Anderson Archival logo

Search Results: 0 – The Unseen Cost of Inaccurate Data and Sub-Par Solutions

searching figures

Anderson Archival is pleased to have presented at Digital Preservation 2018 (#digipres18) in Las Vegas in October! The conference, with a theme on the future of digital preservation was hosted by the National Digital Stewardship Alliance (NDSA) and the Digital Library Foundation (DLF).

At the conference we highlighted what archivists should consider when creating or updating a digital collection, when not to choose economy over quality, and the various ways in which a digital collection can fail to be a useful research tool as a result of substandard work.

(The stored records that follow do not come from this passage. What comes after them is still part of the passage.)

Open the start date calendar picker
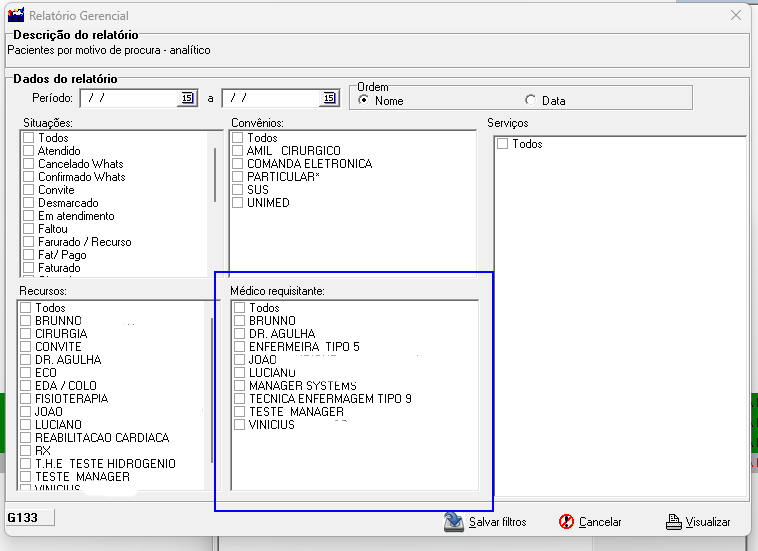Screen dimensions: 758x551 click(186, 98)
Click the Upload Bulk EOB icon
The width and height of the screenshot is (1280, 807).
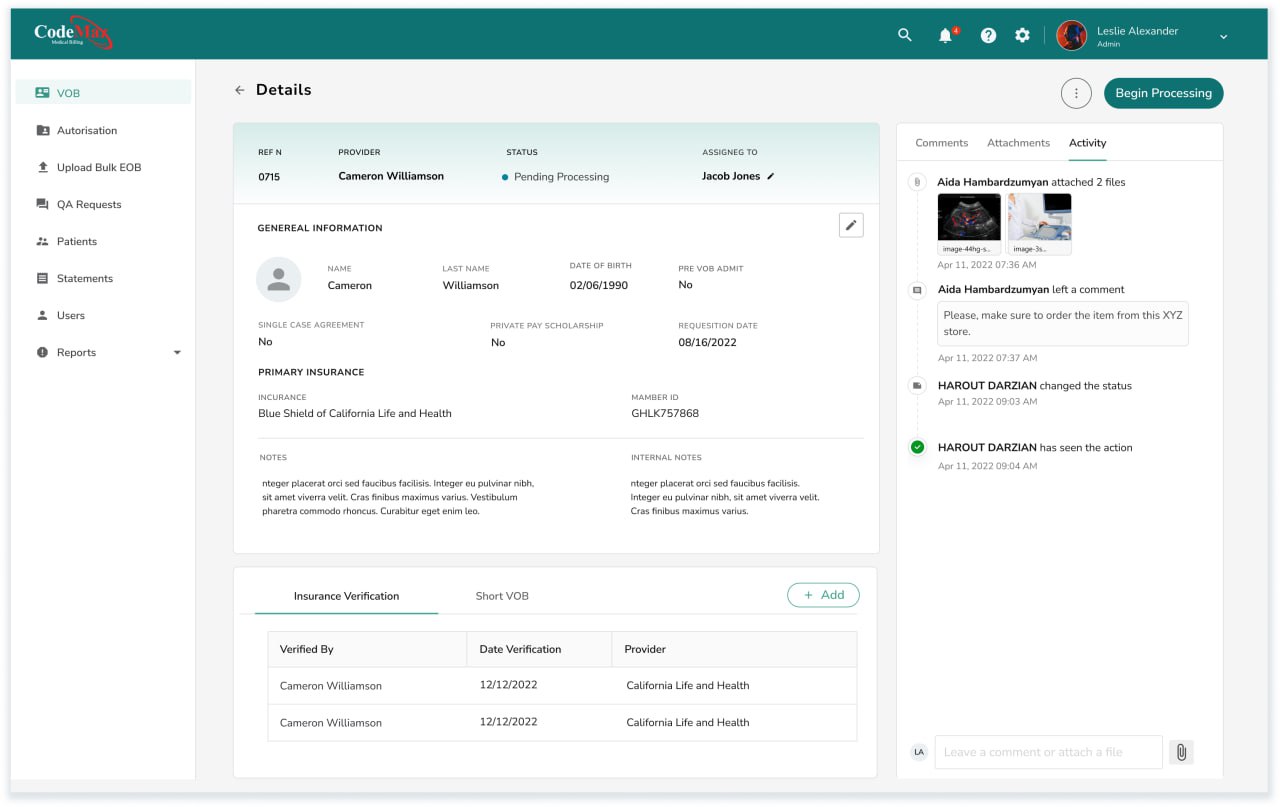(41, 167)
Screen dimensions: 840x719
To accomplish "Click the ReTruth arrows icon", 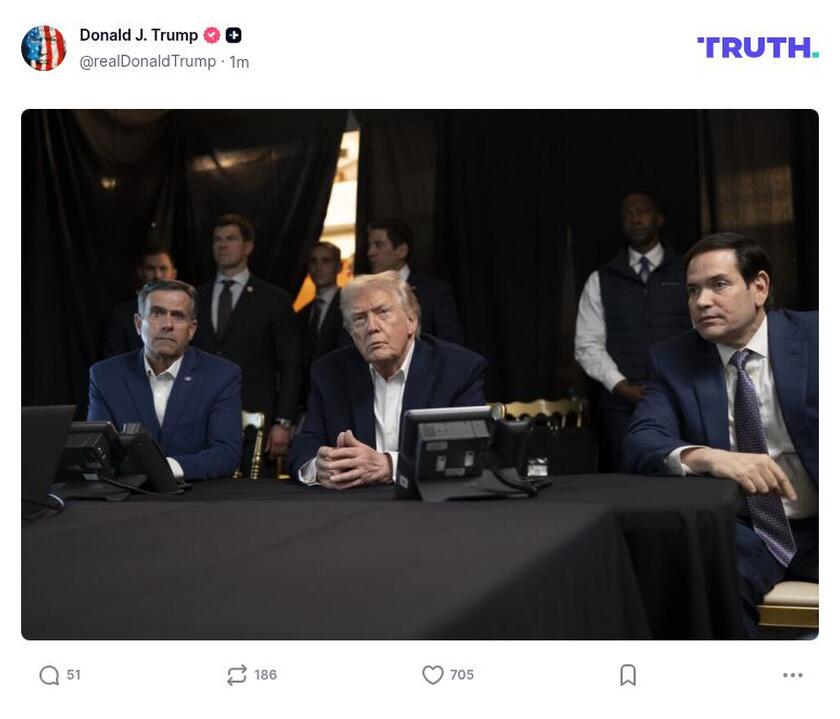I will pos(235,675).
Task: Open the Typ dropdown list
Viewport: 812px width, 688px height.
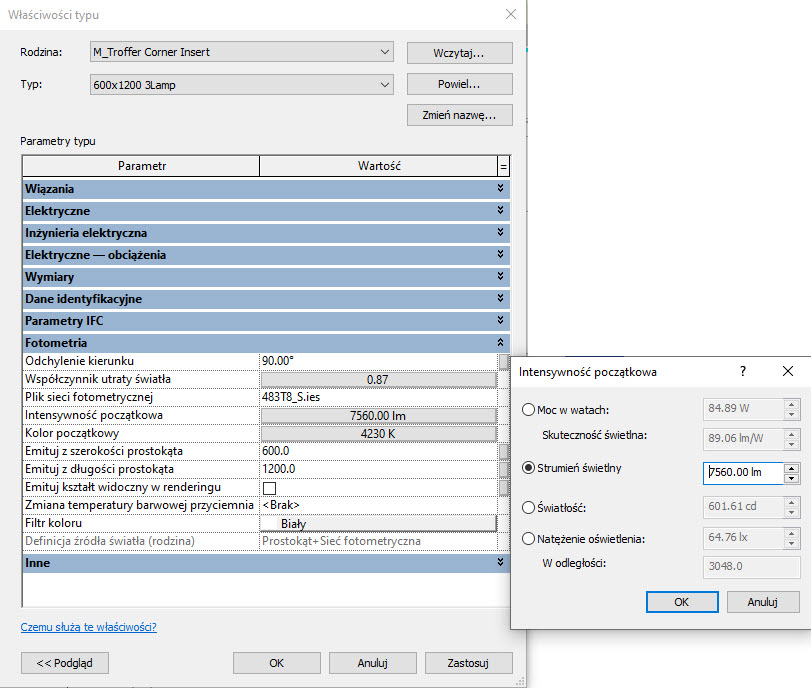Action: click(239, 86)
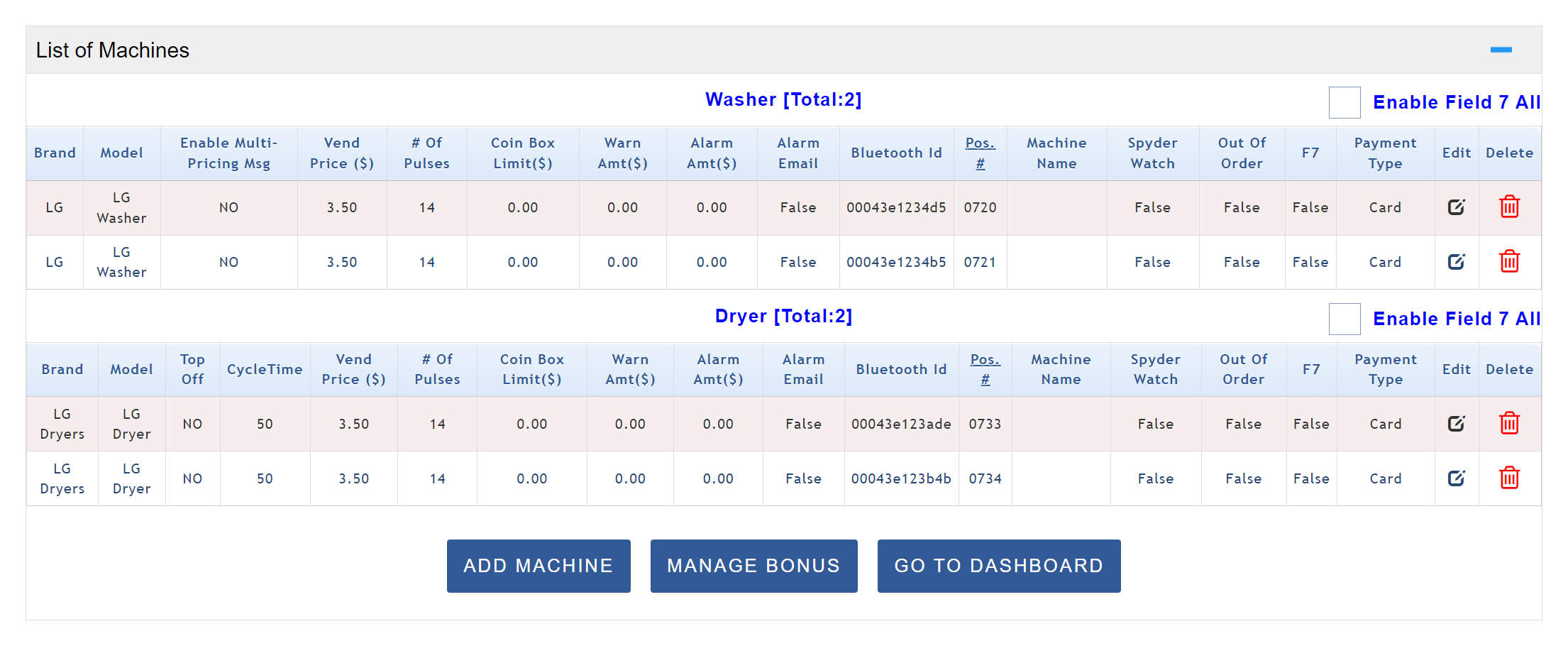Click the Washer [Total:2] heading
This screenshot has width=1568, height=646.
coord(783,100)
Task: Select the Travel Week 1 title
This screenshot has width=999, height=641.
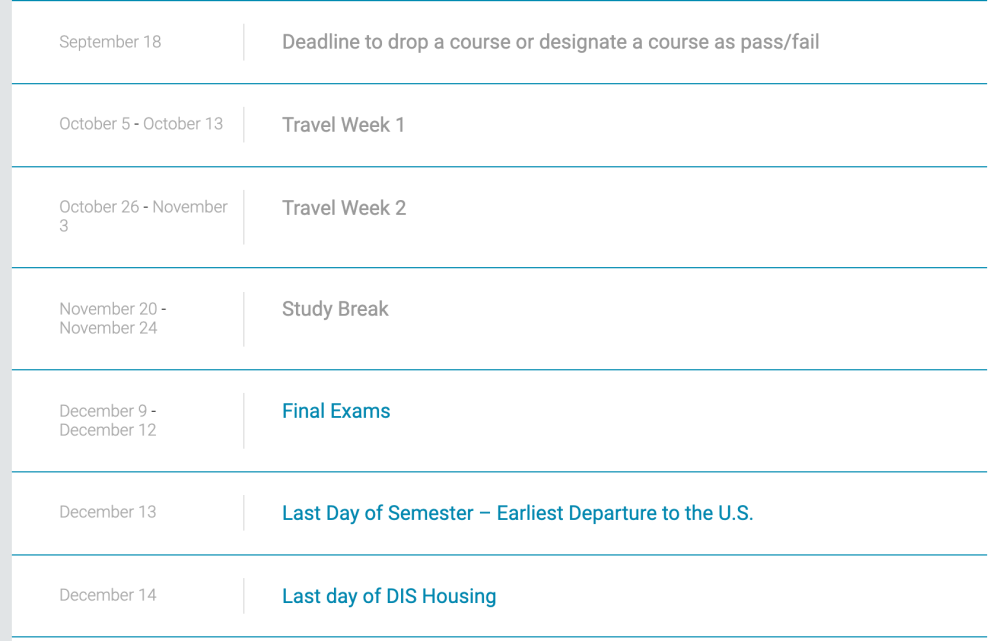Action: [343, 126]
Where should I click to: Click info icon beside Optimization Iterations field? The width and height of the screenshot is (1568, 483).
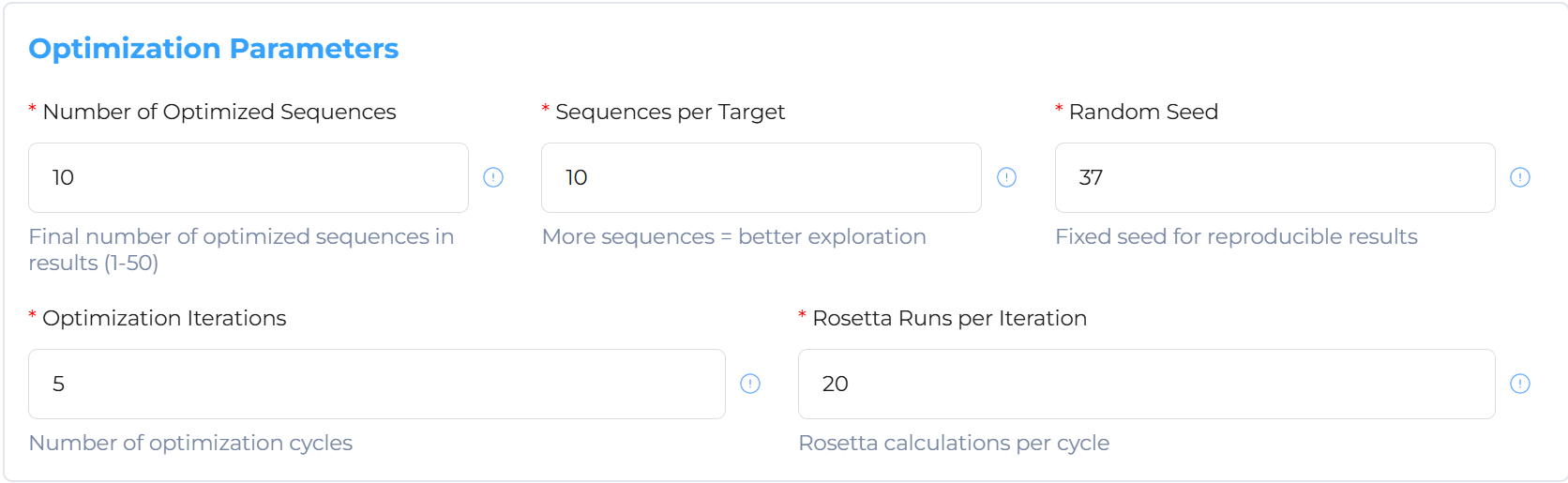pyautogui.click(x=750, y=384)
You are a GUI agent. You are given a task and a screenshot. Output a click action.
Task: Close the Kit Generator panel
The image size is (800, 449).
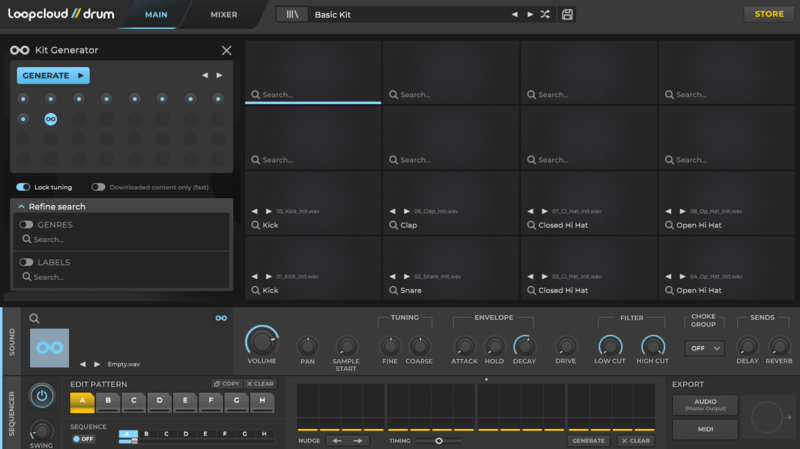226,50
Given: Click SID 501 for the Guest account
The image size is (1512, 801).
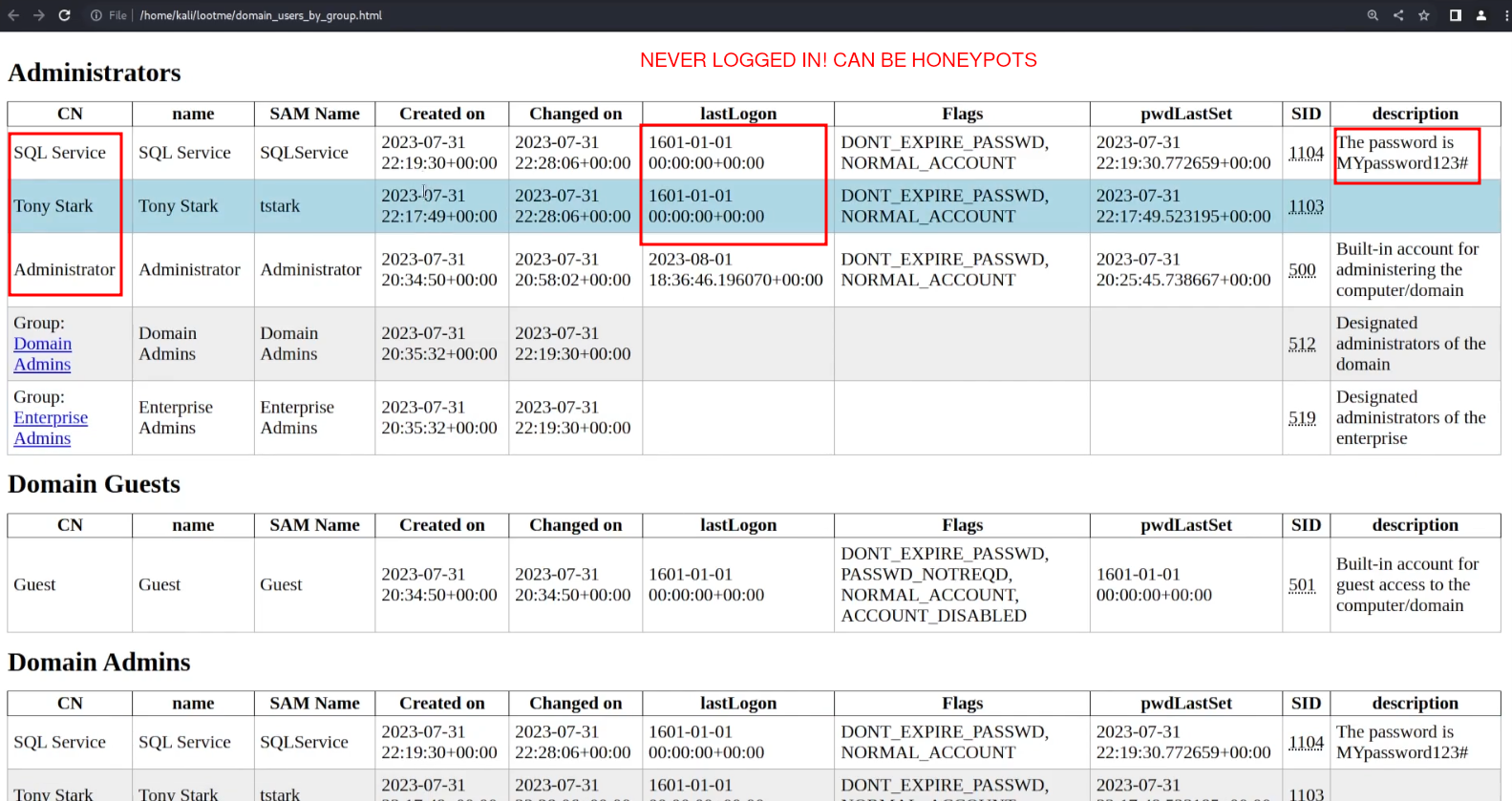Looking at the screenshot, I should coord(1302,584).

We embraced attendance at Digital Preservation 2018 as an opportunity to take part in the national discussion of preservation quality and access, and we would like to share with you what we presented at the conference.

Minute Madness

Anderson Archival shared a short one-minute presentation on the hidden cost of incorrect data.

Our Minute Madness presentation, “Search Results: 0 – The Unseen Cost of Inaccurate Data and Sub-Par Solutions” illustrated our experience in providing preservation solutions for a client who had previously invested in what they ultimately realized were poor solutions that offered only inaccurate, incomplete data.

For a collection that is used for scholarly research within their organization, this was a problem.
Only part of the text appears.